*ABOUT THIS EXERCISE*.
A word-for-word restatement of all the records is the required answer.
•••••
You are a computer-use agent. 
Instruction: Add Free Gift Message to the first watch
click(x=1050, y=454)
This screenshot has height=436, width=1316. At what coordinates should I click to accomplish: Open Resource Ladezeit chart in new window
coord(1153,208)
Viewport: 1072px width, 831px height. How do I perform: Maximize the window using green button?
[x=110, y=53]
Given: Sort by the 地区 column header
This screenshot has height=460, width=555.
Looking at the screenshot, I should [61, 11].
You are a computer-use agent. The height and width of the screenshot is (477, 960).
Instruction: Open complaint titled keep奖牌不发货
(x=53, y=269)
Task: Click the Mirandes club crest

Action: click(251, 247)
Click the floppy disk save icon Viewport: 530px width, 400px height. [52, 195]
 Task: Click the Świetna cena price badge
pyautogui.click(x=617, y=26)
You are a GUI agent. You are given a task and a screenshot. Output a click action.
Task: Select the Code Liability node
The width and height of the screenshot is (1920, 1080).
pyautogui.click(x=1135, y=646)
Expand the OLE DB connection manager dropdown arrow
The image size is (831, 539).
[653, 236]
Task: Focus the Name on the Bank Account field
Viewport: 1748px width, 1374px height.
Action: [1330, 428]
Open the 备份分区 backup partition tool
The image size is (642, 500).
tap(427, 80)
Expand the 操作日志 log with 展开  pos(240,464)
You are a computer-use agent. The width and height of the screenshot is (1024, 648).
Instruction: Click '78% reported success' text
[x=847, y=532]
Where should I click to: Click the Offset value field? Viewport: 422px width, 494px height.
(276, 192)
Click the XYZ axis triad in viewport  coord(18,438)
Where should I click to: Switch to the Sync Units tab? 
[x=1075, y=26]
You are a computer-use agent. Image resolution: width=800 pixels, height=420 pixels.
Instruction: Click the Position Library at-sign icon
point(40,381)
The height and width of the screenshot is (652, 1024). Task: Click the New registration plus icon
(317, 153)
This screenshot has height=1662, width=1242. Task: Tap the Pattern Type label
•••••
*ANSWER FOR THIS EXERCISE*.
You are a computer-use agent. 
Instruction: Add Free Gift Message to the first watch
click(x=1050, y=454)
This screenshot has height=436, width=1316. At what coordinates should I click to accomplish: Open Resource Ladezeit chart in new window
coord(1153,208)
Viewport: 1072px width, 831px height. How do I perform: Maximize the window using green button?
[x=110, y=53]
Given: Sort by the 地区 column header
This screenshot has height=460, width=555.
Looking at the screenshot, I should [61, 11].
You are a computer-use agent. The height and width of the screenshot is (477, 960).
Instruction: Open complaint titled keep奖牌不发货
(x=53, y=269)
Task: Click the Mirandes club crest

Action: click(251, 247)
Click the floppy disk save icon Viewport: 530px width, 400px height. [52, 195]
 Task: Click the Świetna cena price badge
pyautogui.click(x=617, y=26)
You are a GUI agent. You are given a task and a screenshot. Output a click action.
Task: Select the Code Liability node
The width and height of the screenshot is (1920, 1080).
pyautogui.click(x=1135, y=646)
Expand the OLE DB connection manager dropdown arrow
The image size is (831, 539).
[653, 236]
Task: Focus the Name on the Bank Account field
Viewport: 1748px width, 1374px height.
Action: [1330, 428]
Open the 备份分区 backup partition tool
The image size is (642, 500).
tap(427, 80)
Expand the 操作日志 log with 展开  pos(240,464)
You are a computer-use agent. The width and height of the screenshot is (1024, 648).
Instruction: Click '78% reported success' text
[x=847, y=532]
Where should I click to: Click the Offset value field? Viewport: 422px width, 494px height.
(276, 192)
Click the XYZ axis triad in viewport  coord(18,438)
Where should I click to: Switch to the Sync Units tab? 
[x=1075, y=26]
You are a computer-use agent. Image resolution: width=800 pixels, height=420 pixels.
Instruction: Click the Position Library at-sign icon
point(40,381)
The height and width of the screenshot is (652, 1024). Task: Click the New registration plus icon
(317, 153)
This screenshot has height=1662, width=1242. Task: Tap the Pattern Type label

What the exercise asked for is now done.